At 1,500 square feet, the 1920s Craftsman bungalow Mandi Smethells shares with her husband Jack and four-year-old daughter Madeline in the Como Park neighborhood of St. Paul isn't exactly "tiny"—in our current era of tiny house mania, anyway. But it is objectively small, especially when most of that space is consumed by the basement and sloped-ceiling attic. This is the story of how they make it work.
Smethells, a Room & Board Design Associate by day and creator of gorgeous handwoven wall hangings at Smoothhills Weaving the rest of the time, moved into the home with her family three years ago from Michigan, after picking out the house in just one weekend. The only renovation at the outset involved finishing the basement and applying fresh paint jobs, but given Smethells' vigorous creative side, the sprucing up has just begun.
Smethells describes her style as "eclectic," as she's influenced by both the textiles and colors she works with in weaving, as well as the contemporary furniture at Room & Board—a teal velvet sofa from the modern furniture retailer is an eye-catcher in the living room and Smethells' favorite spot in the house. "I do tend to be more of a maximalist—I really enjoy layers...but I'm always trying to peel off some layers."
One way this approach manifests is through her wall hangings. They're everywhere: the two bedrooms, the guest room and studio in the attic, the porch, the hallways. "Sometimes they hang for just a period of time, and then they go away when they get sold or I rotate out different pieces just to kind of study and reflect on maybe what I would have differently," Smethells explains. The one piece she has committed to keeping is the one in her daughter's room. "The colors are just the colors she loves, which are light blue and pink, and she has claimed it."
Furniture, though, is a lot trickier to deal with. Smethells admits that a smaller house definitely limits you in your furniture options and will pose a lot of challenges as far as arrangement. "But you know, I'm never afraid to change something if it's bothering me," she says.
Nowhere has this more true than in the "itsy bitsy" kitchen, which clocks in at just 10 by 10 feet. "It's very small, and it doesn't flow, and it's probably changed the way that I prepare food in a negative way," says Smethells. You can, for one, tell how compact the space is by how far the sink—which Smethells says is not really a farmhouse sink, and certainly not much bigger than a regular sink—juts out from the counters. By "negative," Smethells mostly means she has had to cut back on cooking or baking elaborate recipes just because there is so little surface space counters, so cooks and bakes less elaborate space just because the surface area to work with.
She remembers why she and her husband were okay with the tiny kitchen though. "We saw so many bungalows where they remodeled the kitchen maybe in the '80s and '90s and it didn't really go with the architecture of the home." Plus, a smaller kitchen is way easier to clean.

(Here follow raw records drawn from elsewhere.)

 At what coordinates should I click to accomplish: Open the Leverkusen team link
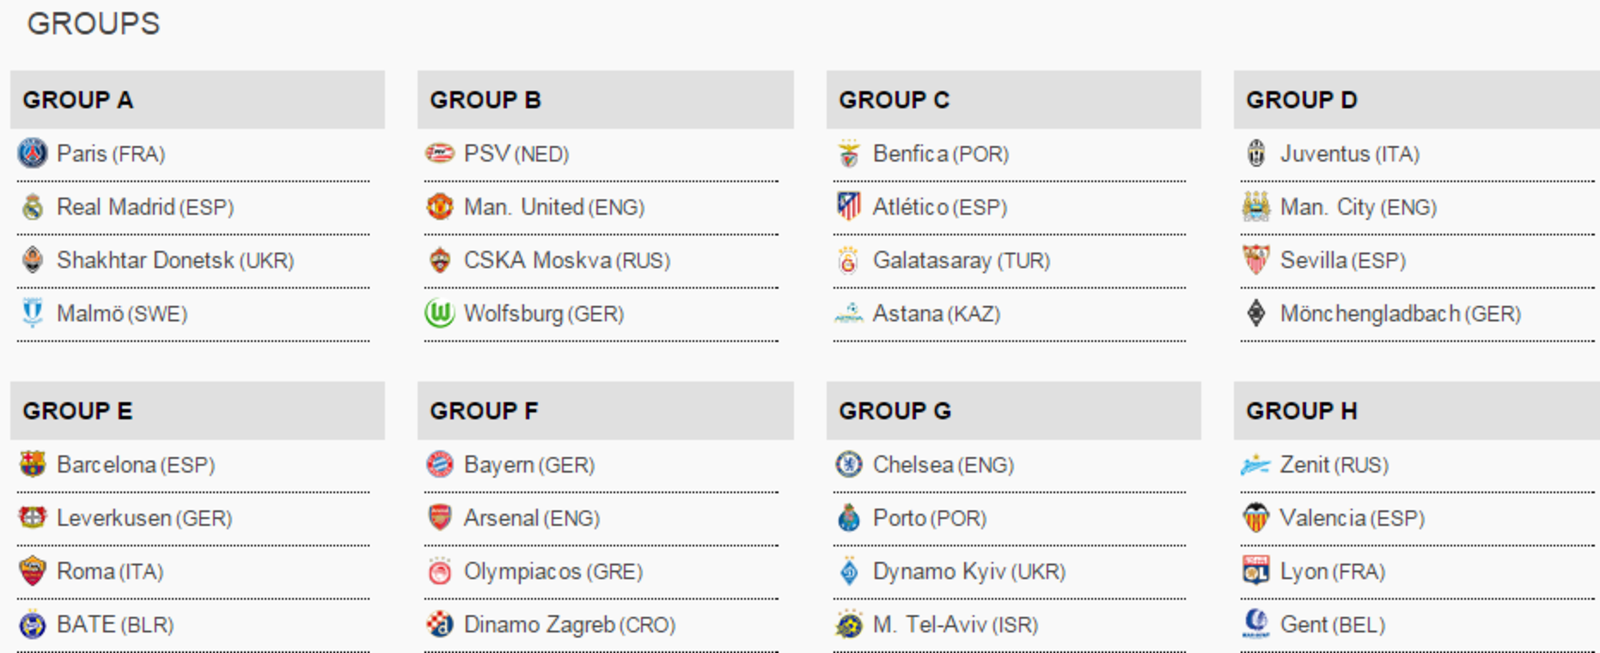[x=144, y=518]
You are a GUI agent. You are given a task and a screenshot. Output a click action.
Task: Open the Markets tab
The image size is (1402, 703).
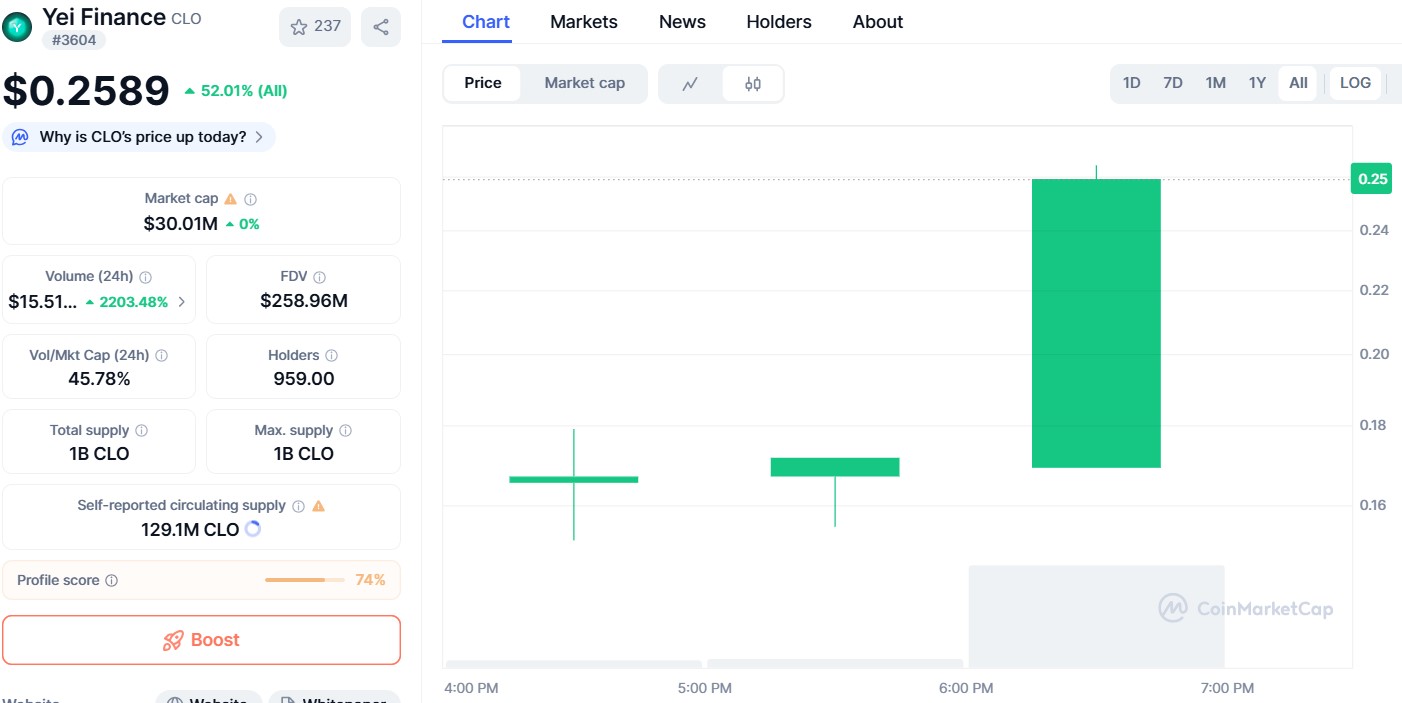[584, 22]
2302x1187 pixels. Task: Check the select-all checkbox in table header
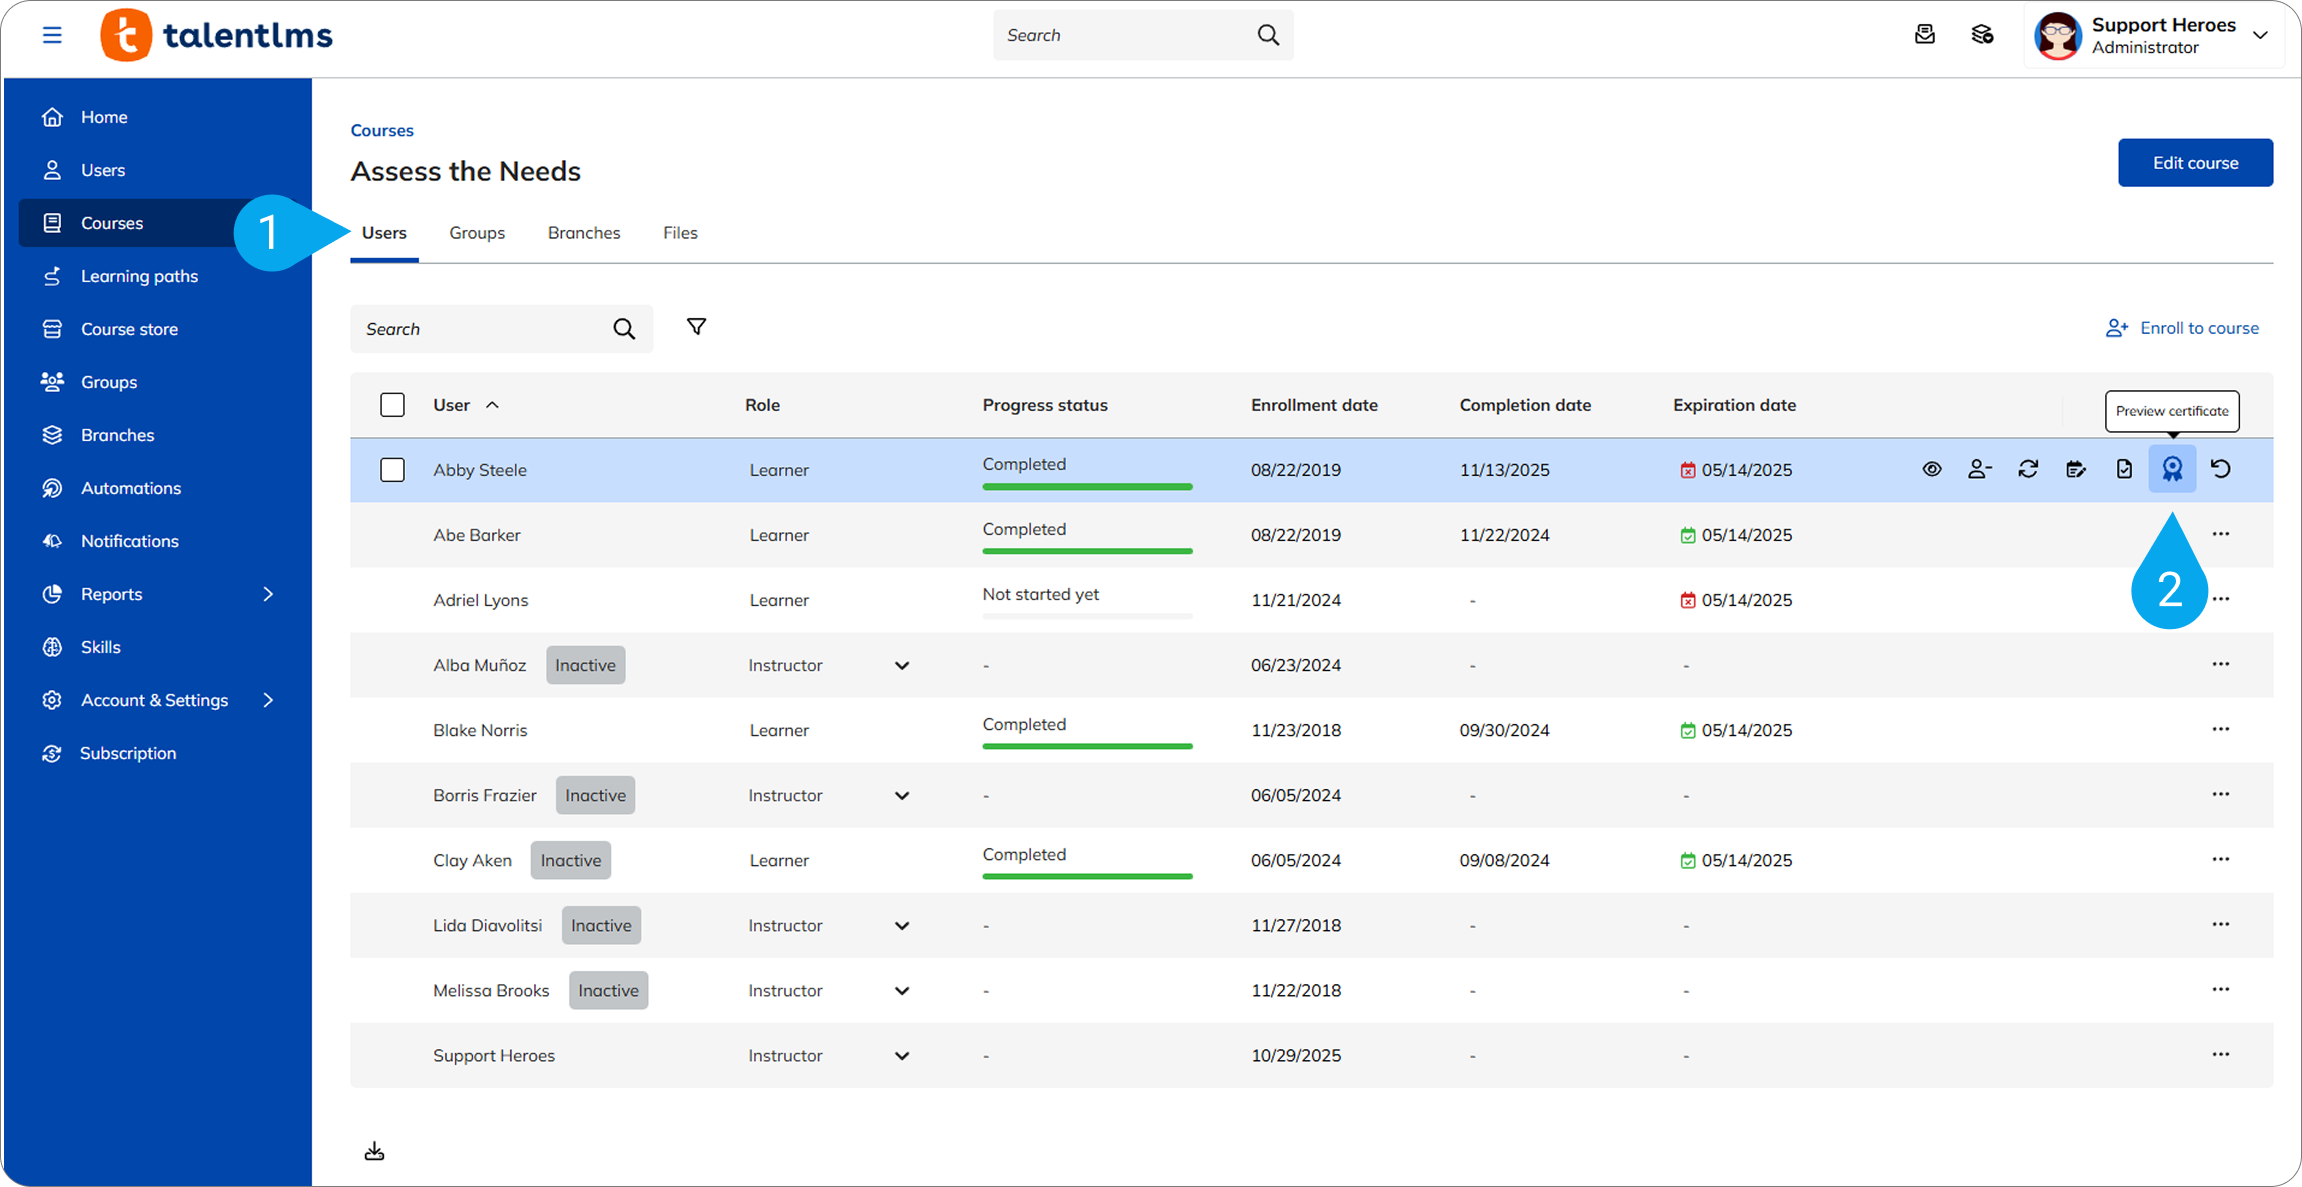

But one thing that had been a problem since day one was the area by the window, where there was originally an attached table with chairs. "It felt too large, we weren't going to eat in the kitchen anyway so we took it out right away." Then they tried a cart, but that didn't really offer any extra storage. Then came another table, but it was still silly since they never sat there. Finally, in the last six months, Smethells got a hand-me-down piece from her mother, a light blue console that finally worked—it had the right proportions and added a bit more usable space (see a shot of it on her Instagram account here.)
This theme of adding and peeling away reached new heights recently, when Smethells completed a big home purge, and sold off or gave away a bunch of stuff. She wasn't thinking of decluttering queen Marie Kondo, though. The idea has been on her mind since they moved in and it was just time. Plus, Smethells adores thrifting—some of her spots in the Twin Cities area are Arc’s Value Village and Blue Bicycle Vintage—and she thinks it's "good thrifting juju" to put good stuff back out there.
"Sometimes it takes time to make decisions to let possessions go, but I keep going back to the thought of having things in your home, especially a small home, that you absolutely love," she says.
"I always reach for the same coffee cup, it's the perfect weight and I love the design, and I will reach through other coffee cups to get it...And I thought, what if all of my coffee cups felt like that, with that extra joy it would bring me when I make my coffee in the morning?"